> [Task to carry out] Copy the following listing verbatim, line for line, with nothing altered.
══ Source data ══
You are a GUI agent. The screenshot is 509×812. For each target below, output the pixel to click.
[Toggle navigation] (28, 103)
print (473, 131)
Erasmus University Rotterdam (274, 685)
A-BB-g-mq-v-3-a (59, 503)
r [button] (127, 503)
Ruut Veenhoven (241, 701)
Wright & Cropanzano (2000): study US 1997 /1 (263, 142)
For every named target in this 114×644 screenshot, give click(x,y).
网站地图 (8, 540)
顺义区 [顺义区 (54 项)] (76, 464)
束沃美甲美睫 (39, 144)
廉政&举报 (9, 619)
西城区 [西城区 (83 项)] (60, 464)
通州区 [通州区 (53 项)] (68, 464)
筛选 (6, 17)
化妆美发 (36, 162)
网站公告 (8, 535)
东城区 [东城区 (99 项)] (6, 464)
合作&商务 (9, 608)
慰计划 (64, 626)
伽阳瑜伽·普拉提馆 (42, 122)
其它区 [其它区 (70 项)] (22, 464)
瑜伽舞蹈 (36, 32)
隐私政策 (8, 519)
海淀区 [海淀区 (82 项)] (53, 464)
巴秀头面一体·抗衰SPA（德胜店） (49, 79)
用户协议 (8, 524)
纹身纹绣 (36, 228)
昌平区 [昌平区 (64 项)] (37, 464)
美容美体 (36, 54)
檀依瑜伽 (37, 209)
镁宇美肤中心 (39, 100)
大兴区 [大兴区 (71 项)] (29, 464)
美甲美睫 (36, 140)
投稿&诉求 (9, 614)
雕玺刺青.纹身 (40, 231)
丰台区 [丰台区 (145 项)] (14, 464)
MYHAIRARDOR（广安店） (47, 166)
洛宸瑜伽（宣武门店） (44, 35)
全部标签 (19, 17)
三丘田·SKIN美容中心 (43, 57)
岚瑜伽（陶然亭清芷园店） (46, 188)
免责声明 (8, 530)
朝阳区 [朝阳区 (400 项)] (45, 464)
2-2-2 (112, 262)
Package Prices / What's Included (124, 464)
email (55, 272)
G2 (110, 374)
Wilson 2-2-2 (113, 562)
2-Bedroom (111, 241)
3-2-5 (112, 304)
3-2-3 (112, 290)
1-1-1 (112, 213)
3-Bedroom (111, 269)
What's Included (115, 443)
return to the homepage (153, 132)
═══
> [Response]
You are a GUI agent. The screenshot is 509×812. For each target below, output the pixel to click.
[Toggle navigation] (28, 103)
print (473, 131)
Erasmus University Rotterdam (274, 685)
A-BB-g-mq-v-3-a (59, 503)
r [button] (127, 503)
Ruut Veenhoven (241, 701)
Wright & Cropanzano (2000): study US 1997 /1 (263, 142)
For every named target in this 114×644 screenshot, give click(x,y).
网站地图 (8, 540)
顺义区 [顺义区 (54 项)] (76, 464)
束沃美甲美睫 (39, 144)
廉政&举报 (9, 619)
西城区 [西城区 (83 项)] (60, 464)
通州区 [通州区 (53 项)] (68, 464)
筛选 (6, 17)
化妆美发 (36, 162)
网站公告 (8, 535)
东城区 [东城区 (99 项)] (6, 464)
合作&商务 (9, 608)
慰计划 (64, 626)
伽阳瑜伽·普拉提馆 (42, 122)
其它区 [其它区 (70 项)] (22, 464)
瑜伽舞蹈 (36, 32)
隐私政策 (8, 519)
海淀区 [海淀区 (82 项)] (53, 464)
巴秀头面一体·抗衰SPA（德胜店） (49, 79)
用户协议 (8, 524)
纹身纹绣 (36, 228)
昌平区 [昌平区 (64 项)] (37, 464)
美容美体 (36, 54)
檀依瑜伽 (37, 209)
镁宇美肤中心 (39, 100)
大兴区 [大兴区 (71 项)] (29, 464)
美甲美睫 (36, 140)
投稿&诉求 (9, 614)
雕玺刺青.纹身 (40, 231)
丰台区 [丰台区 (145 项)] (14, 464)
MYHAIRARDOR（广安店） (47, 166)
洛宸瑜伽（宣武门店） (44, 35)
全部标签 (19, 17)
三丘田·SKIN美容中心 (43, 57)
岚瑜伽（陶然亭清芷园店） (46, 188)
免责声明 (8, 530)
朝阳区 [朝阳区 (400 项)] (45, 464)
2-2-2 (112, 262)
Package Prices / What's Included (124, 464)
email (55, 272)
G2 (110, 374)
Wilson 2-2-2 (113, 562)
2-Bedroom (111, 241)
3-2-5 (112, 304)
3-2-3 (112, 290)
1-1-1 (112, 213)
3-Bedroom (111, 269)
What's Included (115, 443)
return to the homepage (153, 132)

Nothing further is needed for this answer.